What this step provides

A consortium‑wide reference list of PD‑specific assessments and clinical variables.
A controlled vocabulary that appears directly inside the Neurobagel Annotation Tool.
A mechanism for sites to suggest missing variables.

Check out the ENIGMA‑PD variable list here!

2. Annotation using Neurobagel

With the ENIGMA‑PD vocabulary integrated into the tool, sites can annotate their datasets in a structured and intuitive way.

Privacy note

Although the annotation interface is a web app, it runs entirely on your computer and Neurobagel does not upload any data or retain data. Your data are used only to populate the annotation interface (read columns and possible values).

What sites do in this step

Go to https://beta-annotate.neurobagel.org/
Select ENIGMA-PD as configuration.

Neurobagel ENIGMA-PD Configuration

Upload a TSV file containing demographic and clinical variables. Please annotate all clinical and demographic variables available in your dataset.
New to Neurobagel? Click through the introduction windows to get started.

Column annotation

Goal: Assign each column or group of columns to a standardized variable by clicking on them.

Select multiple related columns at once using CTRL+click or SHIFT+click
Can't find a column? Filter your column list by name using the search bar at the top left
Can't find a variable? Use the search bar in the assessment tool list to narrow down options
If no variable fits your column, please use the description field to provide us with more context to understand this column

Value annotation

Goal: Review all columns annotated in the previous step and describe their values.

Mark missing values.
Optionally add short human‑readable descriptions for uncommon variables.

Done? Upload the data dictionary to a protected ENIGMA-PD google drive folder or download it locally and share it with the ENIGMA-PD team by email.

Click "Upload Data Dictionary to ENIGMA-PD": Neurobagel ENIGMA-PD GDrive upload

Select your site from the drop-down menu, provide your cohort name, and type in the password (which was shared with you by email, if you've lost it, please reach out to us): Neurobagel ENIGMA-PD GDrive upload popup

Questions and support

For questions, please reach out to enigma-pd@amsterdamumc.nl and join the Neurobagel discord server for support.

Why this helps

Produces a consistent, machine‑readable data dictionary for each cohort.
Reduces human error compared to manual data dictionaries (if you make a mistake during annotation, you can simply load your data dictionary into the tool again and correct it)
Makes datasets easier to understand, reuse, and combine.

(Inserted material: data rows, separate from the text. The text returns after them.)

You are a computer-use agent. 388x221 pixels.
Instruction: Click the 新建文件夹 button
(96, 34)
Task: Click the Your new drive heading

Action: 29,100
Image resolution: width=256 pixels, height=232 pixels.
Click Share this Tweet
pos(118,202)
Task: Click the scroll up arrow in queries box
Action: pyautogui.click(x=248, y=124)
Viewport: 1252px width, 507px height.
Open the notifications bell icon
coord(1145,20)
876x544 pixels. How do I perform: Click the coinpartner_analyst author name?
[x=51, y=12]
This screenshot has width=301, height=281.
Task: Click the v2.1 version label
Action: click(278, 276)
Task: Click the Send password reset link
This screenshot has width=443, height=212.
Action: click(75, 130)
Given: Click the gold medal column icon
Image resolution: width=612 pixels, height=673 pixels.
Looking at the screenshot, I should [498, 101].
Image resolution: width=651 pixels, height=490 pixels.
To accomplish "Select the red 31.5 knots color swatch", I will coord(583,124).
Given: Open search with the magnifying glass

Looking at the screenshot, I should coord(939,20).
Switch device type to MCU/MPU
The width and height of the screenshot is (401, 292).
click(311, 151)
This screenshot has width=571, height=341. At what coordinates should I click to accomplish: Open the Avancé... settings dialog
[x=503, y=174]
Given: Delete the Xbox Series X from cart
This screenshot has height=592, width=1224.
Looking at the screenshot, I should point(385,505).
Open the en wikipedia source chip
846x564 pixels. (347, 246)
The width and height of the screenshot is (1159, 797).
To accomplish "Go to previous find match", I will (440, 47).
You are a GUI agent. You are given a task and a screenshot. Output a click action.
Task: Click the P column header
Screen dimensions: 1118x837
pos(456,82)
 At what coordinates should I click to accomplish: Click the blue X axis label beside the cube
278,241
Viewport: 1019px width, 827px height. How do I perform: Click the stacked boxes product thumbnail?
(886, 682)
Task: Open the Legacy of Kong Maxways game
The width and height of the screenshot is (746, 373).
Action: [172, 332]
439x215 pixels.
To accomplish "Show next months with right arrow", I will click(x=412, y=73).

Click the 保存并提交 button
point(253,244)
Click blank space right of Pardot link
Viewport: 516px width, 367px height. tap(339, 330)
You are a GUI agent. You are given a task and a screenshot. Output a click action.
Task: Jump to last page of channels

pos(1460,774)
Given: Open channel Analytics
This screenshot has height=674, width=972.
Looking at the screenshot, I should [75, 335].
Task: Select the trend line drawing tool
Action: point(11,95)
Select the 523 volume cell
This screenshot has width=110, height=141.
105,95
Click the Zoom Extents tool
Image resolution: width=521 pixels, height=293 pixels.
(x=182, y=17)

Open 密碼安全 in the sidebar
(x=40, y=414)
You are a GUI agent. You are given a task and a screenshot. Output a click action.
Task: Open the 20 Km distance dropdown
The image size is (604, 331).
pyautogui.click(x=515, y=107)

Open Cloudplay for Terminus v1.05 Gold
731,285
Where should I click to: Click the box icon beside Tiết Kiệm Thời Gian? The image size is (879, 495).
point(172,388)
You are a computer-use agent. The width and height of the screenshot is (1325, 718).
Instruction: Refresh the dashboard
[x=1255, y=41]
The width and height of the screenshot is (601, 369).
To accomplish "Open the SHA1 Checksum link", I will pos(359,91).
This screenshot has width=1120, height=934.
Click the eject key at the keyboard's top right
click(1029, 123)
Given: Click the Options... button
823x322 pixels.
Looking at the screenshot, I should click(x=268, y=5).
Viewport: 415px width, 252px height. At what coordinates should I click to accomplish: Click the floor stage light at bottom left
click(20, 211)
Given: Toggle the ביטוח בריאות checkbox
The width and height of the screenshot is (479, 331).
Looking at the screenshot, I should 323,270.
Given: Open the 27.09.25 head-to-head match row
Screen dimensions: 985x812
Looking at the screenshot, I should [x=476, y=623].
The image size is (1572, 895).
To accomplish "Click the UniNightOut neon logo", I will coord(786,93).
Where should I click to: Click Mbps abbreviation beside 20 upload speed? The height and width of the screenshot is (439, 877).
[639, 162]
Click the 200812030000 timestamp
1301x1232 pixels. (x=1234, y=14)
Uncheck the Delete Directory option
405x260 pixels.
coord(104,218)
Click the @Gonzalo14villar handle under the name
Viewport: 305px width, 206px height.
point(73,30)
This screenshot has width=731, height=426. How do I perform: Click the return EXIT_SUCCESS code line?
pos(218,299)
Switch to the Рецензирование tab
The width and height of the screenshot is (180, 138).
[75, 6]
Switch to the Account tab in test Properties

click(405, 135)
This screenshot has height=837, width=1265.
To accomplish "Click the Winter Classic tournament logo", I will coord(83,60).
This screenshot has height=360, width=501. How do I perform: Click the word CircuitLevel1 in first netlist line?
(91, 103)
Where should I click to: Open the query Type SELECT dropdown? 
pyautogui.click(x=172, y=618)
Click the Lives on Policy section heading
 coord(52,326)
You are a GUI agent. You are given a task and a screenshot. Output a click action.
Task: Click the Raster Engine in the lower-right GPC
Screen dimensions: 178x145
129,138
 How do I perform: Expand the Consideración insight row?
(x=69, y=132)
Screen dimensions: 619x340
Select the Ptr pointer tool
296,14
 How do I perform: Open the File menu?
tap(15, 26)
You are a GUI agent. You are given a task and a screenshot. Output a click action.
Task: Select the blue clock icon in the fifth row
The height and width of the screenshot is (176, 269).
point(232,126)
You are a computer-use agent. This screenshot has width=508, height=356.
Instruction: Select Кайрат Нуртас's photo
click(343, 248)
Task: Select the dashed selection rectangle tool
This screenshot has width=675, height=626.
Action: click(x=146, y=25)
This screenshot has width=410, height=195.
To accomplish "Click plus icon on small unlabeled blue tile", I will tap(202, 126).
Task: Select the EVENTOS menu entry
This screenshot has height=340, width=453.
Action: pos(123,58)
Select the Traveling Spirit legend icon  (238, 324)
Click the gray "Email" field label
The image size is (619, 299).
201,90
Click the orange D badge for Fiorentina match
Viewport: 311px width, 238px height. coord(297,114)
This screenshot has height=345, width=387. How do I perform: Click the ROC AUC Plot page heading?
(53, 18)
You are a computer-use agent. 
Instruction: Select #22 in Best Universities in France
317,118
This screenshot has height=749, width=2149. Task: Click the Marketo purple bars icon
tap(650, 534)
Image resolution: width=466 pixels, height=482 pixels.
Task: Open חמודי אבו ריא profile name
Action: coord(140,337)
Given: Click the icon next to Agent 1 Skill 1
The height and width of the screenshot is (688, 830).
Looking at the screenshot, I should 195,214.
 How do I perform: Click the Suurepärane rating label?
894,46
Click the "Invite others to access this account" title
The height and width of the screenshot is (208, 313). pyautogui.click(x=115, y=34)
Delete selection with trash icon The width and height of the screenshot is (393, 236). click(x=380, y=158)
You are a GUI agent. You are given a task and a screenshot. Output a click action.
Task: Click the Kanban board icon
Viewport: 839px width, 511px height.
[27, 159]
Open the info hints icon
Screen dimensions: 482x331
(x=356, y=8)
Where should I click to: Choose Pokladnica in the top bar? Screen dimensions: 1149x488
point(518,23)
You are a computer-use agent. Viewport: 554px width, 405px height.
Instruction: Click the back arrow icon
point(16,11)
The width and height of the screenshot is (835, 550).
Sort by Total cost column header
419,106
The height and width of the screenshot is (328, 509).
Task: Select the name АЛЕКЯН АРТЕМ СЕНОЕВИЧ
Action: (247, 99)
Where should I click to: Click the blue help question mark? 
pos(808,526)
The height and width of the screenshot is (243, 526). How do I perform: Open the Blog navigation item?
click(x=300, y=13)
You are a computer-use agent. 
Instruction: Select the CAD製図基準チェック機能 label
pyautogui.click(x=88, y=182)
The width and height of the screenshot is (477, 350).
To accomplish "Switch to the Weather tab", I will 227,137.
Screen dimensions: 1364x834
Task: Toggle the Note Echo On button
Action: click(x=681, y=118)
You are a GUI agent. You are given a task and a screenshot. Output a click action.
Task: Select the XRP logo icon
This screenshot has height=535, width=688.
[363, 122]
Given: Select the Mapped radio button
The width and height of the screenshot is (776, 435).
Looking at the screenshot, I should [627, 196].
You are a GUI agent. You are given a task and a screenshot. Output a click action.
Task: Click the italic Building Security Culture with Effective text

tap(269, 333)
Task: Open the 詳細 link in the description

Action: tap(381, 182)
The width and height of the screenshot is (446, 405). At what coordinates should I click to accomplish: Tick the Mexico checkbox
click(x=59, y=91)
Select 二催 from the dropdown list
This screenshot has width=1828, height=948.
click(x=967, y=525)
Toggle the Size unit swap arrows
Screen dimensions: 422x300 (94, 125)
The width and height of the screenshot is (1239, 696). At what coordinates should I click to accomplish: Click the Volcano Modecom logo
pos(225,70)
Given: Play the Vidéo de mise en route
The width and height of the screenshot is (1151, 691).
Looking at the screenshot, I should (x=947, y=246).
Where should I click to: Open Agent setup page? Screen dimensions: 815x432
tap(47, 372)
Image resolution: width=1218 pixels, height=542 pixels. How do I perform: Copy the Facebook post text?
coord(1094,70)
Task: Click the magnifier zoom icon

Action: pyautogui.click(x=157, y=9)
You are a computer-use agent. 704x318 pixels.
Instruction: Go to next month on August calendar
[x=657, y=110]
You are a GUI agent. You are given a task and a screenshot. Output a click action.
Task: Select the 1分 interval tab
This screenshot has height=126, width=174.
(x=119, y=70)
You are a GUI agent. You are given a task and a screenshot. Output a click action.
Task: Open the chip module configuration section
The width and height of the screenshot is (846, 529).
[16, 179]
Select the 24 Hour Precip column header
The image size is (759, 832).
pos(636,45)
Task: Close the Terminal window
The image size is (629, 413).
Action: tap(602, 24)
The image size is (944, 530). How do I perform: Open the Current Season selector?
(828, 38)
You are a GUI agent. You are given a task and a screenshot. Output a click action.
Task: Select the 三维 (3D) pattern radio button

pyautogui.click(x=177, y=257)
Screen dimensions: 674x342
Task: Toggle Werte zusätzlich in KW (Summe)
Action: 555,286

Interested to learn more about Neurobagel? Check out the Neurobagel documentation here

Feedback from early adopters

Annotation is straightforward and user‑friendly. It typically takes under an hour for a dataset of around 100 variables. And if you cannot finish in one go, you can always save your progress and continue later.
The main time investment is the column annotation step, selecting the correct variable from the ENIGMA‑PD vocabulary.
Overall experience: not difficult, but requires some attention to detail.

Add your feedback to improve the tool

The Neurobagel team continues to improve this tool together with us. If you have an idea for an improvement or find something difficult or confusing, please use the purple button "Give us feedback" on the right edge of the screen.

Summary: next steps for sites

Annotate your clinical spreadsheet using the ENIGMA‑PD list and Neurobagel tool.
Reach out to enigma-pd@amsterdamumc.nl and join the Neurobagel discord server for support.
Share feedback on missing variables (through this form) or usability improvements with the Neurobagel team, directly through the tool.